Behavior of solutions to the heat equation at infinity I have read that for the solution $u$ of the heat equation
$$u_t = u_{xx},$$
with $u(x,0)= a \exp(-bx^2)$ for some $a,b >0$, 
it holds
$$\lim_{x \to \infty} u_x(x,t) = 0 = \lim_{x \to \infty} u(x,t)$$
and also
$$ \lim_{x \to -\infty} u_x(x,t) = 0 = \lim_{x \to -\infty} u(x,t) .$$
Why is that? Does anyone know how to proof this?
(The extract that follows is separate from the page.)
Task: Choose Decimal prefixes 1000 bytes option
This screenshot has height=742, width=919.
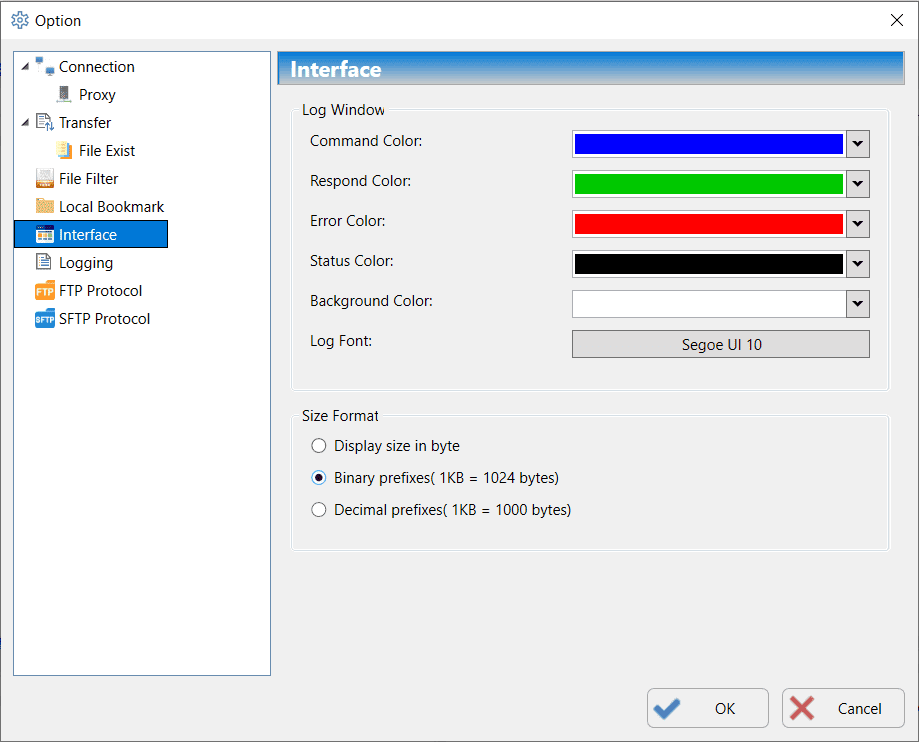Action: point(319,510)
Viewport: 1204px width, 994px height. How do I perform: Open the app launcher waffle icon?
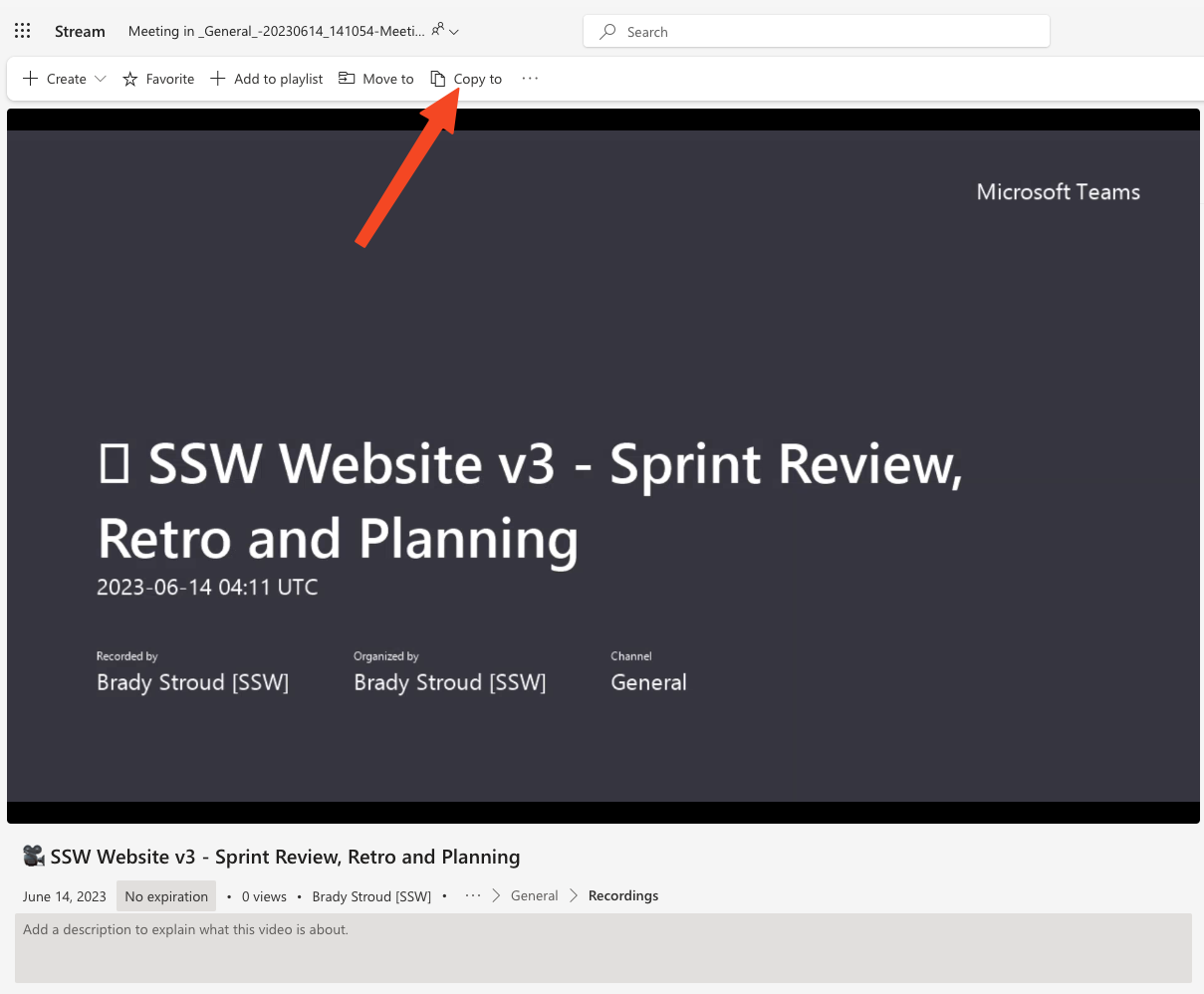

I can't find it in my pde books.
 A: With such simple initial data, the most helpful way is to find the solution using the Poisson formula
\begin{align}
u(x,t)=\frac{1}{\sqrt{4\pi t}}\int\limits_{-\infty}^{\infty}ae^{-by^2}e^{-\frac{(x-y)^2}{4t}}dy=\frac{ae^{-\frac{bx^2}{1+4bt}}}{\sqrt{4\pi t}}\int\limits_{-\infty}^{\infty}e^{-(b+\frac{1}{4t})\bigl(y-\frac{x}{1+4bt}\bigr)^2}dy\\
=\frac{ae^{-\frac{bx^2}{1+4bt}}}{\sqrt{4\pi t}}\int\limits_{-\infty}^{\infty}e^{-(b+\frac{1}{4t})y^2}dy=\frac{ae^{-\frac{bx^2}{1+4bt}}}{\sqrt{\pi(1+4bt)}}\int\limits_{-\infty}^{\infty}e^{-z^2}dz=\frac{ae^{-\frac{bx^2}{1+4bt}}}{\sqrt{1+4bt}}
\end{align}
which readily implies that 
$$
\lim_{|x| \to \infty} u_x(x,t) = 0 = \lim_{|x| \to \infty} u(x,t).\tag{$\ast$}
$$
But the fundamental fact is that $(\ast)$ holds with any bounded initial data $u_0(x)\overset{\rm def}{=}u(x,0)$ vanishing at infinity, i.e.,
$$
\sup_{\mathbb{R}}|u_0|=M<\infty,\qquad\lim_{|x| \to \infty} u_0(x) = 0. 
$$
Indeed, $\forall\,\varepsilon>0\;\exists\,R_{\varepsilon}>0\,\colon\; |u_0(x)|<\varepsilon/2\;\forall\,x\in\mathbb{R}$  with modulus $ |x|>R_{\varepsilon}\,.$ Hence
\begin{align}
|u(x,t)|\leqslant\frac{1}{\sqrt{4\pi t}}\int\limits_{-\infty}^{\infty}|u_0(y)|e^{-\frac{(x-y)^2}{4t}}dy=\frac{1}{\sqrt{4\pi t}}\biggl(\int\limits_{|y|<R_{\varepsilon}}+\int\limits_{|y|>R_{\varepsilon}}\biggr)\\
\leqslant\frac{M}{\sqrt{4\pi t}}\int\limits_{-R_{\varepsilon}}^{R_{\varepsilon}}e^{-\frac{(x-y)^2}{4t}}dy+\frac{\varepsilon/2}{\sqrt{4\pi t}}\int\limits_{-\infty}^{\infty}e^{-\frac{(x-y)^2}{4t}}dy\leqslant \frac{M}{\sqrt{4\pi\delta}}\int\limits_{-R_{\varepsilon}}^{R_{\varepsilon}}e^{-\frac{(x-y)^2}{4T}}dy+\varepsilon/2\tag{$\ast\ast$}
\end{align}
for all $x\in\mathbb{R}$ and $t\in [\delta,T]$, with arbitrary fixed positive $\delta<T$.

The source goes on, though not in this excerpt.